▸ Work to complete: Your answer must be a single number: the count of lines in the entries below that hold "sliders".

▸ Provided records:
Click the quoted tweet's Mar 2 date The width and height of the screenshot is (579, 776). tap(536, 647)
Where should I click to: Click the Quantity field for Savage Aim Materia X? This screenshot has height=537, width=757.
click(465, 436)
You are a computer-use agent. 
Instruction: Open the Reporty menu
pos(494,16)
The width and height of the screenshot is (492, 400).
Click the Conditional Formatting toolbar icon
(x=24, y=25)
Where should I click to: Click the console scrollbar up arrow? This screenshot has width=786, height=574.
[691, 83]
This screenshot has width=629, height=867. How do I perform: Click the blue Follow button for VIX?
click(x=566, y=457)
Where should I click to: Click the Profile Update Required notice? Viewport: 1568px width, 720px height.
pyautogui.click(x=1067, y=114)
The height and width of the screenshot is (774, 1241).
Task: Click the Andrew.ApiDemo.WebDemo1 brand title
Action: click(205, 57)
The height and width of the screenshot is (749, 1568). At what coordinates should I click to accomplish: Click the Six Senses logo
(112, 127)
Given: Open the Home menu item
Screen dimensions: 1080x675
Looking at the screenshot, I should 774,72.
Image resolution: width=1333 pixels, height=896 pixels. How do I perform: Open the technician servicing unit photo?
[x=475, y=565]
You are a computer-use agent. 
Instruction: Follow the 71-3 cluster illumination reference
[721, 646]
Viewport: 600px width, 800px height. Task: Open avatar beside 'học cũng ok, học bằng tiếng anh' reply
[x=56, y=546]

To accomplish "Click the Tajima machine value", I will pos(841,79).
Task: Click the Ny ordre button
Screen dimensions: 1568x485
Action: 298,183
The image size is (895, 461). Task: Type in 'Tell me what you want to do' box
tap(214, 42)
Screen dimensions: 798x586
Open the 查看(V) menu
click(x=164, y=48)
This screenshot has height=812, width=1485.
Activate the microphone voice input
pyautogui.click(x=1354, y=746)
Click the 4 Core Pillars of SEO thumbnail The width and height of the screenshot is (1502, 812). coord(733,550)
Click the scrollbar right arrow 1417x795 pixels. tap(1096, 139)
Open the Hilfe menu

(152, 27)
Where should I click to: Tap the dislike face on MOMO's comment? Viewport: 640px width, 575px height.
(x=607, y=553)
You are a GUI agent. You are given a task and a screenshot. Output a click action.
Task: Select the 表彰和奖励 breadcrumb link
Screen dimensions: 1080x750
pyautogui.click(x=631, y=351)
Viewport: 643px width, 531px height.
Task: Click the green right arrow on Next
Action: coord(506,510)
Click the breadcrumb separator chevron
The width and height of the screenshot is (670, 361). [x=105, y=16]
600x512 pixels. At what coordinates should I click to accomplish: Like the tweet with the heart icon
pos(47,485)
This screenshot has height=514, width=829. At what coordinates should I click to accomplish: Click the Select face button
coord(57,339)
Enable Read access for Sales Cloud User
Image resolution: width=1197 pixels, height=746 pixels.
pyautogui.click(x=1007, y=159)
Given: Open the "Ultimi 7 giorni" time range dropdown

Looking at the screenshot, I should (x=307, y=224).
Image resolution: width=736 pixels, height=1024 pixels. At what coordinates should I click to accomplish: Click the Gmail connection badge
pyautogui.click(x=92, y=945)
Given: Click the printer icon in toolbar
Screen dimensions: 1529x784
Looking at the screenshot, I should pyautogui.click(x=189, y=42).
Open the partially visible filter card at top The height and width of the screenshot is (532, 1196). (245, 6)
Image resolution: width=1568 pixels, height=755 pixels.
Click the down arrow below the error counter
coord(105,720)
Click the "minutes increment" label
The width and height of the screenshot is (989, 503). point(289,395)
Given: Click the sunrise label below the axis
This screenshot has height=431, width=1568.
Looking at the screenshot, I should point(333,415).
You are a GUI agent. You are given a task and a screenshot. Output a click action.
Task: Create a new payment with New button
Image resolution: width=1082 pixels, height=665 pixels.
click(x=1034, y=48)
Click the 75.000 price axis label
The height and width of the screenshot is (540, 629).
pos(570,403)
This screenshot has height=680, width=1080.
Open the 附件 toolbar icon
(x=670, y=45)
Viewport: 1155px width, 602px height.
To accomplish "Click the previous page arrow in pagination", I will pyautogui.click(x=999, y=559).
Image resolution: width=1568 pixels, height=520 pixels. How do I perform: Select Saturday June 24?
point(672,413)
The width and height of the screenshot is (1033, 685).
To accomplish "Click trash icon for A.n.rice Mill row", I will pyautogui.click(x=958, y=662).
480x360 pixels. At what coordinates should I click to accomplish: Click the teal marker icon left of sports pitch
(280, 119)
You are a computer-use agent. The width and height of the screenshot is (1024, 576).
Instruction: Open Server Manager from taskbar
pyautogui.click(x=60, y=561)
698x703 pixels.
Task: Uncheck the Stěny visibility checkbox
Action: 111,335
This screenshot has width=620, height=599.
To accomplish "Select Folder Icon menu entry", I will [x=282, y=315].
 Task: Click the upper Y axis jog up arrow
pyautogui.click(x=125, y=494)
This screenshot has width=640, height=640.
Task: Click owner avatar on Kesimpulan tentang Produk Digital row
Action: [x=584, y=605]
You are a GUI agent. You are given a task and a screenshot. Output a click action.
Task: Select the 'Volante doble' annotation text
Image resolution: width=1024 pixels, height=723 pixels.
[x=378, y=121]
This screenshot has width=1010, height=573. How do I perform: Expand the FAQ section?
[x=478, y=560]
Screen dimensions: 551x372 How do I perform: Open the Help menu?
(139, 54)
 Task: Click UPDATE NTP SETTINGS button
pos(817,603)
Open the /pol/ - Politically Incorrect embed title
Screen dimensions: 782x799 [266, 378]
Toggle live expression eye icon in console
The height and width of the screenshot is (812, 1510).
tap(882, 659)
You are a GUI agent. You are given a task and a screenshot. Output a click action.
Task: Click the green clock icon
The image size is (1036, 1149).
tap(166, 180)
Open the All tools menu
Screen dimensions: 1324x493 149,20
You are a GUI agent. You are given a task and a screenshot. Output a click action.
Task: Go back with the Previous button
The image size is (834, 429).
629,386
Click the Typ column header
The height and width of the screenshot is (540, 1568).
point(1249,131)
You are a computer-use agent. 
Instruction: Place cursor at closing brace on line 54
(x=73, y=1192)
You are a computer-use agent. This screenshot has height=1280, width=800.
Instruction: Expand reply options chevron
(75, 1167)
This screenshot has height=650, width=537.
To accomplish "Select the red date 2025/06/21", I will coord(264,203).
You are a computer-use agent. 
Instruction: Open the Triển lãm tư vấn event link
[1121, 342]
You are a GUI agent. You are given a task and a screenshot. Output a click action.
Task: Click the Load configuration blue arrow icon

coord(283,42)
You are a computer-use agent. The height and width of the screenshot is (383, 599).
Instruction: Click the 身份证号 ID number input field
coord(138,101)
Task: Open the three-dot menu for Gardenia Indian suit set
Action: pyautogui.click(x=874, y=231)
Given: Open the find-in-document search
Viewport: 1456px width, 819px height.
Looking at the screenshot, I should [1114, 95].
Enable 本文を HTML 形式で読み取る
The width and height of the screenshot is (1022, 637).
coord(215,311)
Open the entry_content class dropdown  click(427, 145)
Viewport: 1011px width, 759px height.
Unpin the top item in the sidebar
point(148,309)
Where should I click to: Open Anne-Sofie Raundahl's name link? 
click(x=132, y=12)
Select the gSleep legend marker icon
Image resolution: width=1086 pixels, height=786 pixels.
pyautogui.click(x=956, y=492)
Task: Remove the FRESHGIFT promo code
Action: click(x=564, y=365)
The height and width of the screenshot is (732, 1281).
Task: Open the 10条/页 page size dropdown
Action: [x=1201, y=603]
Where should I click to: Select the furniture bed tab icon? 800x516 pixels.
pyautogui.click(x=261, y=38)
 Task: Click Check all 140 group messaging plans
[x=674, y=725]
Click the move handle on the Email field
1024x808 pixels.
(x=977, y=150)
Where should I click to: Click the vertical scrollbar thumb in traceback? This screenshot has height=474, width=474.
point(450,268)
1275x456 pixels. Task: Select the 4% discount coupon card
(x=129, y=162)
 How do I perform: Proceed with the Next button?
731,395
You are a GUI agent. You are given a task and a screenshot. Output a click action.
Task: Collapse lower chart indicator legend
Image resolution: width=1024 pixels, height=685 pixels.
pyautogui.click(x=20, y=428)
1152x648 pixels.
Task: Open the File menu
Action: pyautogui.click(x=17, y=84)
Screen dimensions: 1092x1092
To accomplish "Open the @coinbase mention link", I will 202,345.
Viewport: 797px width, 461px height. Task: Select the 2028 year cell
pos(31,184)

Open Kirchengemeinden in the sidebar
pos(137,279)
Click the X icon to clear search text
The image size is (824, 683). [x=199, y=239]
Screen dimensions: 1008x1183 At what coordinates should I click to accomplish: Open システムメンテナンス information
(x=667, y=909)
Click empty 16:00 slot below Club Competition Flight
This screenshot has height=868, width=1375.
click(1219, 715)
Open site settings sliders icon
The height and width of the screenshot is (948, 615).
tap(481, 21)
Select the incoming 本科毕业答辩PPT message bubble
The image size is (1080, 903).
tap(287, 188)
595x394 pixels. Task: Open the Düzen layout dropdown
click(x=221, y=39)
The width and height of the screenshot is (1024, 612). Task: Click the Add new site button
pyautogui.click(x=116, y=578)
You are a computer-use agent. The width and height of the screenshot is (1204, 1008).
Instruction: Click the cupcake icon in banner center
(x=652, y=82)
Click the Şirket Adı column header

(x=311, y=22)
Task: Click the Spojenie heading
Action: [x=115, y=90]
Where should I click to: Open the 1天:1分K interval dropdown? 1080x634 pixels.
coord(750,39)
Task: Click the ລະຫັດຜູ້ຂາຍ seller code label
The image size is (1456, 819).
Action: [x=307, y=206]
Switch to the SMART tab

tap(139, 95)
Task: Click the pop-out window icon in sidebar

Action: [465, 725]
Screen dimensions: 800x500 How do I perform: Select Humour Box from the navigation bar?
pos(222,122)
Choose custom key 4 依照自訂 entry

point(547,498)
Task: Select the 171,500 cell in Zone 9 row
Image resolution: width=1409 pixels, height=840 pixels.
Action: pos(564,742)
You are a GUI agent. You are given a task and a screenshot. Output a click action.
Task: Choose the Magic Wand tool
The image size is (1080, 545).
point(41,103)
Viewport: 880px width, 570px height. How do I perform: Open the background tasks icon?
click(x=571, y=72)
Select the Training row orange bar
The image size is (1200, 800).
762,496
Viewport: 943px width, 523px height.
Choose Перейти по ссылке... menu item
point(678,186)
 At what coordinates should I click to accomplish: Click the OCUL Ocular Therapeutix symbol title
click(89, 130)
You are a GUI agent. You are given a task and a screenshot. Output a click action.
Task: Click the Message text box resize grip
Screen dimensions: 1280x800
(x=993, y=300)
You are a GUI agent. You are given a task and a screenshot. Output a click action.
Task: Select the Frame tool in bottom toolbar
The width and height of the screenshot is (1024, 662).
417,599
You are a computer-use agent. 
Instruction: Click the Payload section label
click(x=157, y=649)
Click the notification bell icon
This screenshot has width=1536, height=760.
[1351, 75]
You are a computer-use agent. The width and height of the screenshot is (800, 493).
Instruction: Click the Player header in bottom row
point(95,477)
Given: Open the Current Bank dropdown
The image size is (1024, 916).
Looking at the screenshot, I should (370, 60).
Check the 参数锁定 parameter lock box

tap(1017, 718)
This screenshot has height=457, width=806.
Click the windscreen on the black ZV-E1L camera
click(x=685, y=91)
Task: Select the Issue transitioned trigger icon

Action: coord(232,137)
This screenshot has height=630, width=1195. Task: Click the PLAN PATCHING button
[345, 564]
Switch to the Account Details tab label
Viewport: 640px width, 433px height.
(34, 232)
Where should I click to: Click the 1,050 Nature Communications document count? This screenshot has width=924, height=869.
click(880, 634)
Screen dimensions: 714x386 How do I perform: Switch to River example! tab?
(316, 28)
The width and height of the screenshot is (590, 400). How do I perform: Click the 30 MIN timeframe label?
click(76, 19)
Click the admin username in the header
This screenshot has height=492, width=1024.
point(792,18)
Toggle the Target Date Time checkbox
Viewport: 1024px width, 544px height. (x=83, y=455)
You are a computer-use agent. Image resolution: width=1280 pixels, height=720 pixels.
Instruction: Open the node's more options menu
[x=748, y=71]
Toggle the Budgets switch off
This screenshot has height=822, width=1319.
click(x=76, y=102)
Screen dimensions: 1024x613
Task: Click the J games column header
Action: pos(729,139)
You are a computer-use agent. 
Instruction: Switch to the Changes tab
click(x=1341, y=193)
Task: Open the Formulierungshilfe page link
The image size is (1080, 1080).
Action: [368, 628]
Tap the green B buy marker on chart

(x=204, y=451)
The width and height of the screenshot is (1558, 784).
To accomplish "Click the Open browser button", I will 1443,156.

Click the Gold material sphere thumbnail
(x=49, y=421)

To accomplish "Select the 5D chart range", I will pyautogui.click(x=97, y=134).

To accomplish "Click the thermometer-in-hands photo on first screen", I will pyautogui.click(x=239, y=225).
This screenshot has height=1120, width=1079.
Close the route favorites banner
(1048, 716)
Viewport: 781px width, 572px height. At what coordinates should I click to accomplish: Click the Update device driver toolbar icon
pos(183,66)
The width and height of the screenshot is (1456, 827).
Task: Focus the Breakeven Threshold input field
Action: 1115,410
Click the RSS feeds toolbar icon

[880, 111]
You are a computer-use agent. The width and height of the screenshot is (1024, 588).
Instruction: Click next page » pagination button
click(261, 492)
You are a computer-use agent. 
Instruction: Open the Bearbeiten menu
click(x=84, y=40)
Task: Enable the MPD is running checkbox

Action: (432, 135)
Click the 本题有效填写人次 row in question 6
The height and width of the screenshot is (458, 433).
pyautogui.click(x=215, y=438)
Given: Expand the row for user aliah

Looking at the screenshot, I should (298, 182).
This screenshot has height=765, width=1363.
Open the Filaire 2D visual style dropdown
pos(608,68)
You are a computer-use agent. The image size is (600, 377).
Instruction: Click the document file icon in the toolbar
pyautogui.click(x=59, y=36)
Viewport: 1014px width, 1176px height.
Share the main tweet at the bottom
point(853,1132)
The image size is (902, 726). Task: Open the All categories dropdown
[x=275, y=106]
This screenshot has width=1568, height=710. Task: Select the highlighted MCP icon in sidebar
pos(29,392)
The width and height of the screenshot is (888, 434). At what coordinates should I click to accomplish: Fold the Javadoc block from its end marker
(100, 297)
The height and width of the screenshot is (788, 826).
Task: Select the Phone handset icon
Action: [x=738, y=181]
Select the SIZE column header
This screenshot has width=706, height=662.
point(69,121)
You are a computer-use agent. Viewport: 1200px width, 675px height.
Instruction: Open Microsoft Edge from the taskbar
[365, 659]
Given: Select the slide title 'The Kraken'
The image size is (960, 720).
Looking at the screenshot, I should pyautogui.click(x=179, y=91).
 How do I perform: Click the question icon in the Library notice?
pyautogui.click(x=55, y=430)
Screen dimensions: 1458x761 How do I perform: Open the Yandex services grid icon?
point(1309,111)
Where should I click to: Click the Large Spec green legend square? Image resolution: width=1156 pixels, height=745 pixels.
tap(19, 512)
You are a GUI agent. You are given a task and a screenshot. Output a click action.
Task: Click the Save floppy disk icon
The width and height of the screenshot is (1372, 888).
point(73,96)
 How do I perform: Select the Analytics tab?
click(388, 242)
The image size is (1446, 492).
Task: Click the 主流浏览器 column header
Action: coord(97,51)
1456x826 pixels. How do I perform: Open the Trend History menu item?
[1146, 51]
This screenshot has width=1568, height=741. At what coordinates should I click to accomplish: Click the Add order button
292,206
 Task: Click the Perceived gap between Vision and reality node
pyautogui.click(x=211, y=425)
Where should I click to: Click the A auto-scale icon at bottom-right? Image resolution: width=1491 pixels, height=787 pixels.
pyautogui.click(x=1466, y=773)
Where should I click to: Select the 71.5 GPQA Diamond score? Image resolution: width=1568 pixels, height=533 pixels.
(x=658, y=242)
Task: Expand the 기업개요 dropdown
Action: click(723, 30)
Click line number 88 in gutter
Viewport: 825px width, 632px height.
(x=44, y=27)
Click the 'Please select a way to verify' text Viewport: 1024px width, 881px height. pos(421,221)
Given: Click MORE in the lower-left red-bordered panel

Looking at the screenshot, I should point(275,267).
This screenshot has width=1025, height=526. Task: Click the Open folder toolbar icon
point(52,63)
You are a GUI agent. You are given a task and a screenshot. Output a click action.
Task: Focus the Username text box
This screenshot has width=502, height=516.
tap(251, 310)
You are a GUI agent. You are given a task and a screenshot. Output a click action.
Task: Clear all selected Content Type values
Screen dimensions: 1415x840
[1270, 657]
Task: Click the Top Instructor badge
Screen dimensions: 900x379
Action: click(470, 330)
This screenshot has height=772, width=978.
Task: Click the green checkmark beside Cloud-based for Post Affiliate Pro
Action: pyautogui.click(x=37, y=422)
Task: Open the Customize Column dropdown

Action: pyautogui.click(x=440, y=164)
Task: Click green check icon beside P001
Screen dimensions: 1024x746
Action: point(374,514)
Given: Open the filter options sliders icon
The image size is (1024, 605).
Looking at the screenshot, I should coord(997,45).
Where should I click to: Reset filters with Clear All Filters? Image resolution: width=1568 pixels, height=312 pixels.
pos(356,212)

▸ Exercise answer: 2